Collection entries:
§
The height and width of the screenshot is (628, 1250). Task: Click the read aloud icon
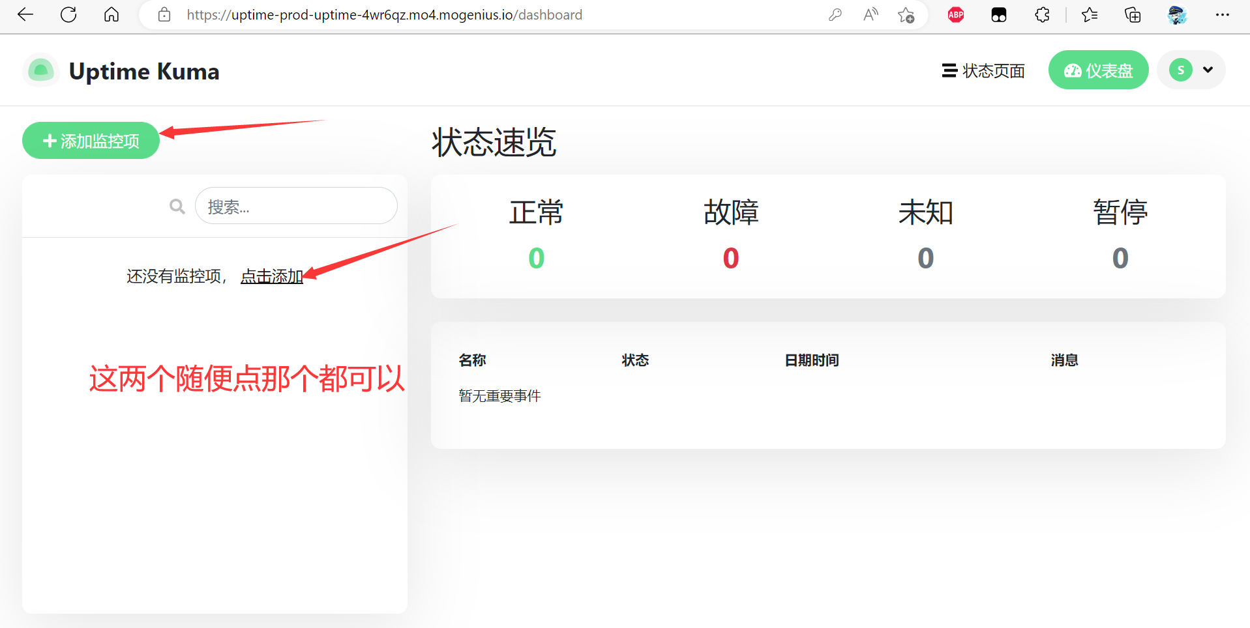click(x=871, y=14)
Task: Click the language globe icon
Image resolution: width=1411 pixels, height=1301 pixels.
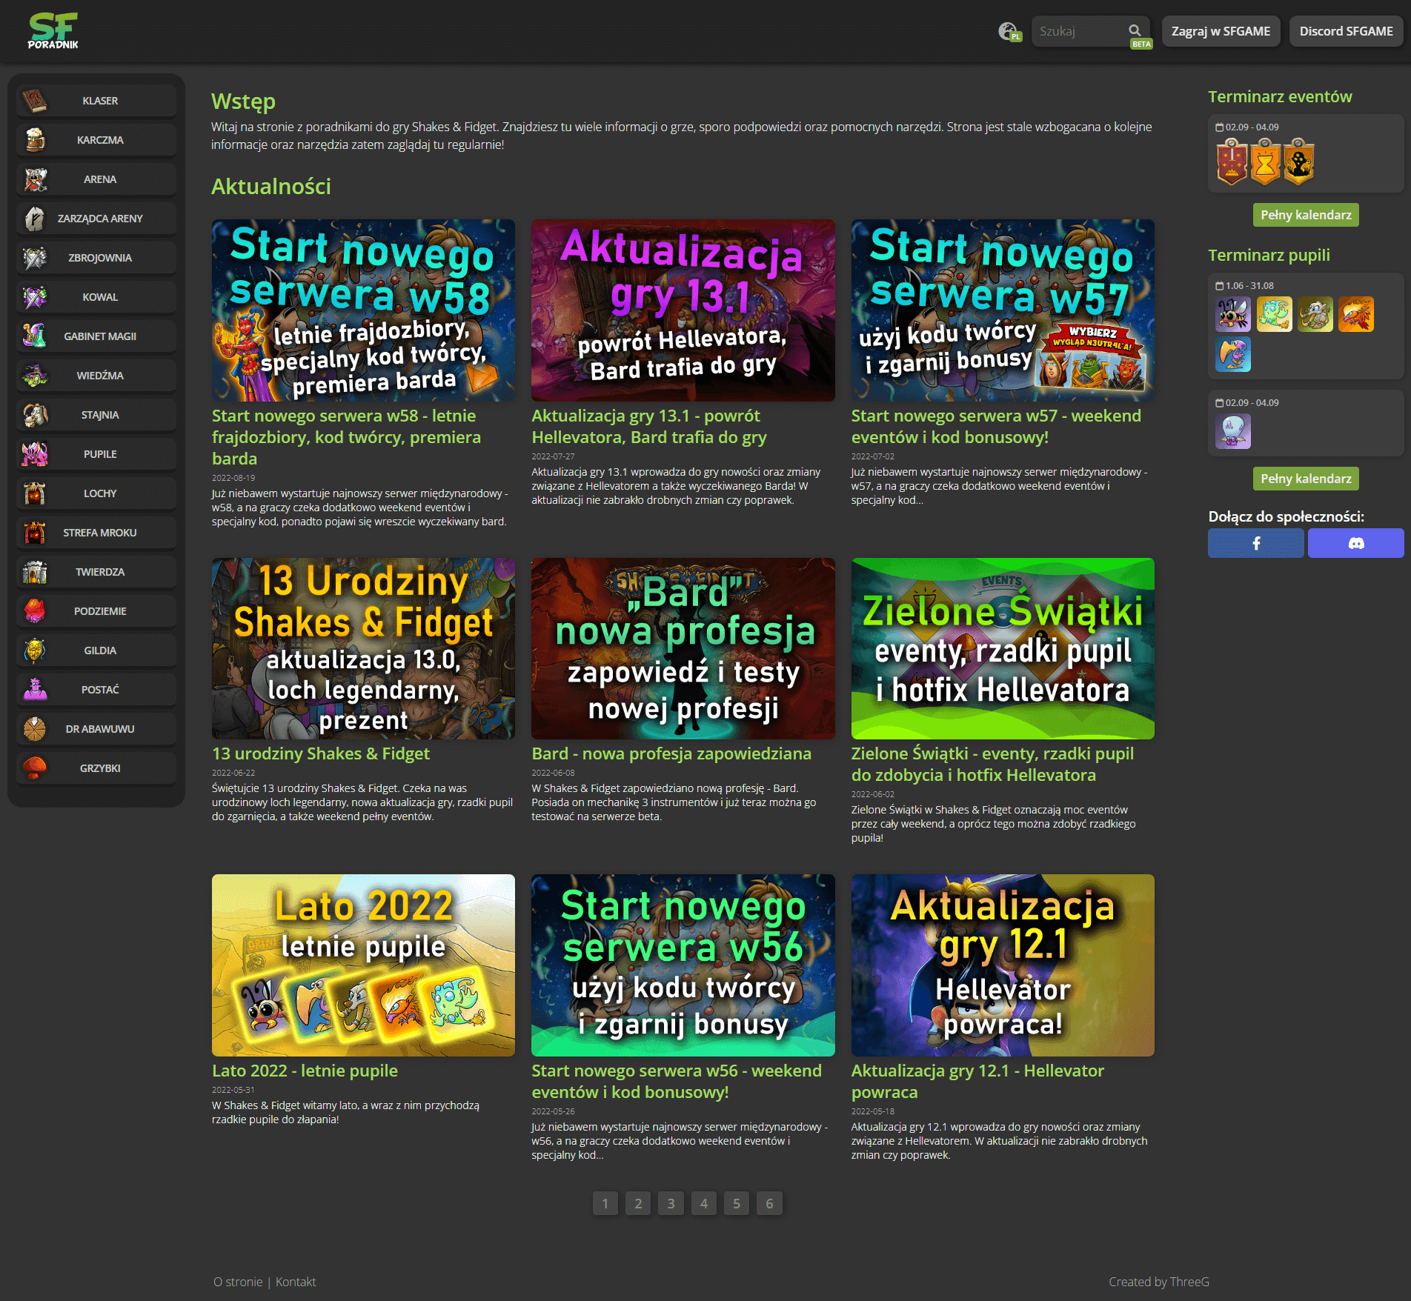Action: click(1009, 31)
§
> **Work to complete**: Count the lines in the entries above that contain the word "Task", treating uppercase and lowercase as different, and reply with only that number.

> **Reply**: 2